Seperti dilansir Middle East Eye, Ahad 9 April 2017, tercatat sebanyak 250 ribu warga Belanda dengan paspor Turki yang memiliki hak pilih.
Baca: Parlemen Golkan Konstitusi Baru, Turki Referendum April Ini
Selama tiga hari pertama pemungutan suara dalam referendum, sebanyak 70.000 warga Turki memberikan suara mereka di Belanda. Voting akan berakhir pada hari ini.
Banyak datang dengan keluarga mereka. Setibanya di TPS mereka saling menyapa, mengobrol dan minum teh setelah pemungutan suara di bilik khusus dihiasi dengan bendera Turki, jauh dari bentrokan yang terjadi di luar konsulat Turki di ibu kota Belanda.
Jika disetujui rakyat, referendum kontitusi Turki yang baru akan memberikan Presiden Recep Tayyip Erdogan kekuatan lebih besar dengan mengubah sistem pemerintahan dari parlementer menjadi presidensial.
Salah satu dari mereka berencana untuk memilih 'ya' agar Erdogan tetap berkuasa sampai 2029, adalah Biram Jailen, seorang sopir taksi berusia 46 tahun.
"Dalam politik, saya pikir lebih baik bahwa kita memiliki pemimpin yang berkuasa dengan waktu lama," katanya sambil berjalan menuju bilik suara dengan sekelompok teman. "Tapi saya tidak ingin ia menjadi diktator."
Baca: Austria Larang Menteri Turki Kampanye Referendum
Hal senada diungkapkan Emra Dagle, seorang Turki kelahiran Belanda berusia 45 tahun. "Kami disini untuk Erdogan, jadi kami 'ya'," ujar Dagle kepada Middle East Eye.
Namun ada pula warga Turki di Belanda yang menolak perubahan konstitusi.
Termasuk Selim Dogru, 45 tahun komposer dan artis yang pindah ke Belanda 20 tahun yang lalu, mengumpulkan sekelompok warga keturunan Belanda-Turki untuk membuat lagu mendesak orang untuk memilih 'tidak’.
"Saya tahu banyak, banyak orang sepakat dengan saya.
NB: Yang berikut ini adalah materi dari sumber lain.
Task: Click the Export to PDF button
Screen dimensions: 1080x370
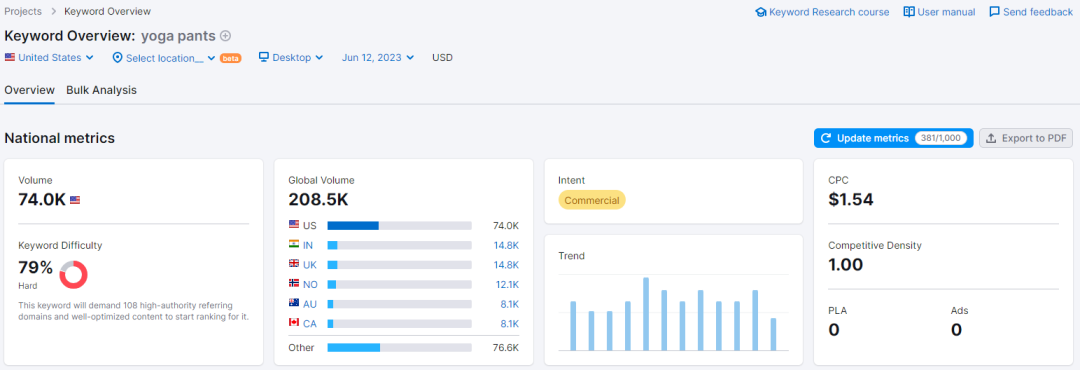Action: [x=1026, y=138]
Kami tidak ingin Erdogan memiliki kekuasaan yang sebegitu besarnya," tutur Dogru.
Dogru tidak sendirian dalam pendapatnya, terdapat beberapa lainnya yang juga memilih tidak, karena menganggap kontitusi baru akan membuat Turki menjadi negara yang tidak demokratis.
Selain di Belanda, beberapa negara Eropa lainnya juga mengelar referendum yang akan diikuti oleh sekitar 850.000 warga berpaspor Turki. Eropa dan beberapa negara lainnya terlebih dulu melakukan referendum sebelum diadakan di Turki pada 16 April mendatang.
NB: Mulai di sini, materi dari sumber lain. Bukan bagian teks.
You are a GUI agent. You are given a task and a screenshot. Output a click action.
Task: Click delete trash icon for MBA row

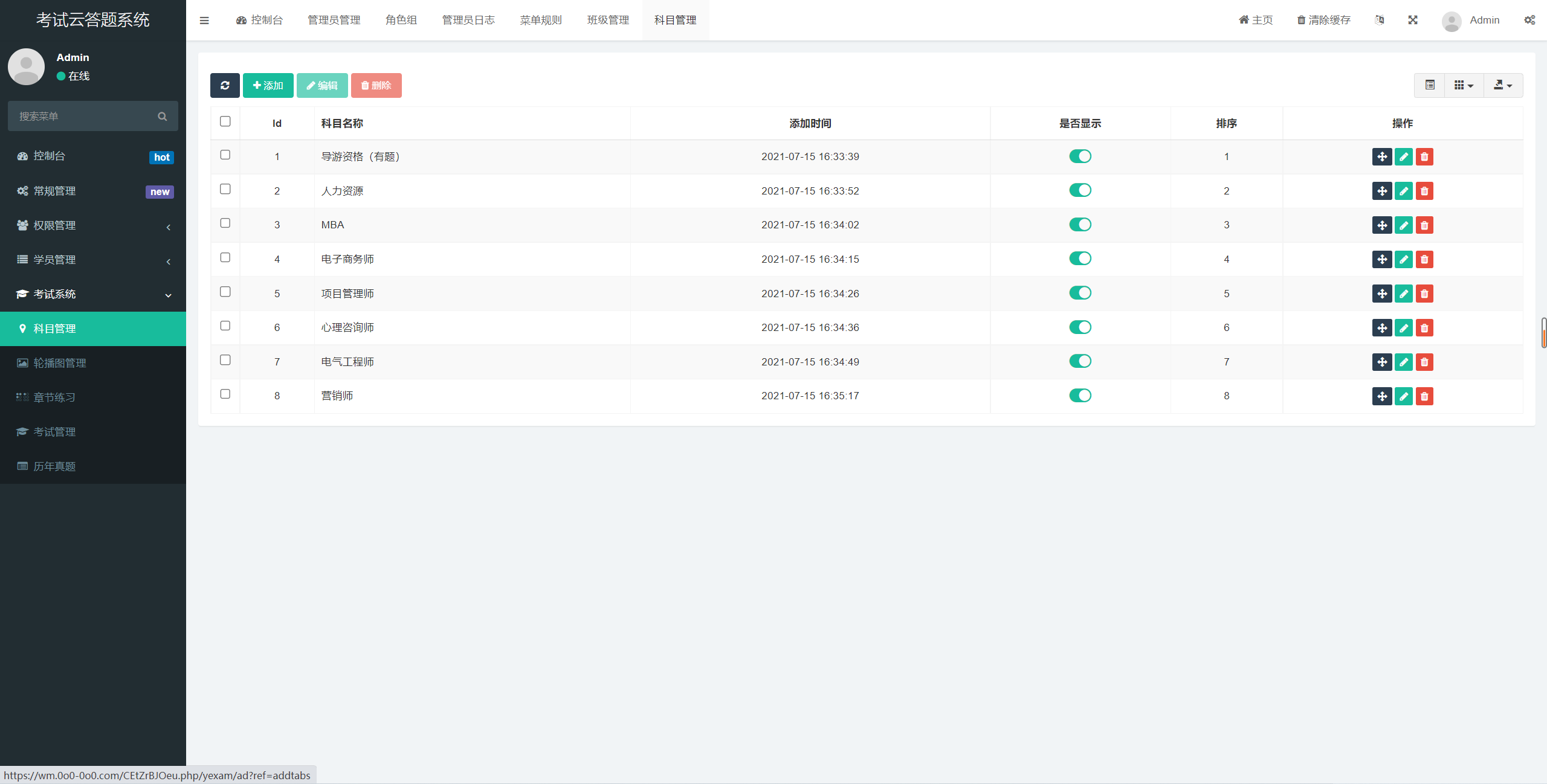click(1424, 225)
Terdapat 18 draft dalam konstitusi baru tersebut, termasuk meningkatkan jumlah anggota parlemen menjadi 600 orang dari sebelumnya 550, menurunkan usia minimum untuk menjadi anggota parlemen menjadi 18 tahun dari sebelumnya 25 tahun, serta pemilihan parlemen dan presiden digelar bersamaan setiap lima tahun.